Task requirements: In the entries below, find the line containing "This screenshot has height=310, width=756.". Copy it and all lines after it, exactly, through the end.

Information provided:
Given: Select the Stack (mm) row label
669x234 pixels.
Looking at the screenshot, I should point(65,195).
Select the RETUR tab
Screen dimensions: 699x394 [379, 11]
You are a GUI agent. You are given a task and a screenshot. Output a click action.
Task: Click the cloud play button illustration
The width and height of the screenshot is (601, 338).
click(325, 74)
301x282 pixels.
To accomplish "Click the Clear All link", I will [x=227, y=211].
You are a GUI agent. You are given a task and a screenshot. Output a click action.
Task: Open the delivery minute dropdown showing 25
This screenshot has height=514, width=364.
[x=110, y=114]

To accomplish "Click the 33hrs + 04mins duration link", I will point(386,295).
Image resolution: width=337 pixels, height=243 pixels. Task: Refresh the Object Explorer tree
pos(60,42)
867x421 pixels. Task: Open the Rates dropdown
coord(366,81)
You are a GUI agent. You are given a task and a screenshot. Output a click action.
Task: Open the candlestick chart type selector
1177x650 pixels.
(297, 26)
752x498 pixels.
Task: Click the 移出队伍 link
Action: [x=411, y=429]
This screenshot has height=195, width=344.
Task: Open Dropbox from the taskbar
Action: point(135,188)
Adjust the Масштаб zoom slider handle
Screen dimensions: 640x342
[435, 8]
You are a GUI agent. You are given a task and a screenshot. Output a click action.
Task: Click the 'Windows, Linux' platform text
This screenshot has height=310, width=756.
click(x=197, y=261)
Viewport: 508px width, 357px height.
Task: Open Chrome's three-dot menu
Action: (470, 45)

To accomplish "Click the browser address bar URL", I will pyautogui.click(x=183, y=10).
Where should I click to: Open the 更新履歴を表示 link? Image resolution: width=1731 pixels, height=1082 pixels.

Task result:
This screenshot has height=310, width=756.
click(x=197, y=261)
Viewport: 508px width, 357px height.
Task: Open Chrome's three-dot menu
Action: (470, 45)

To accomplish "Click the browser address bar URL", I will pyautogui.click(x=183, y=10).
Where should I click to: Open the 更新履歴を表示 link? Image resolution: width=1731 pixels, height=1082 pixels.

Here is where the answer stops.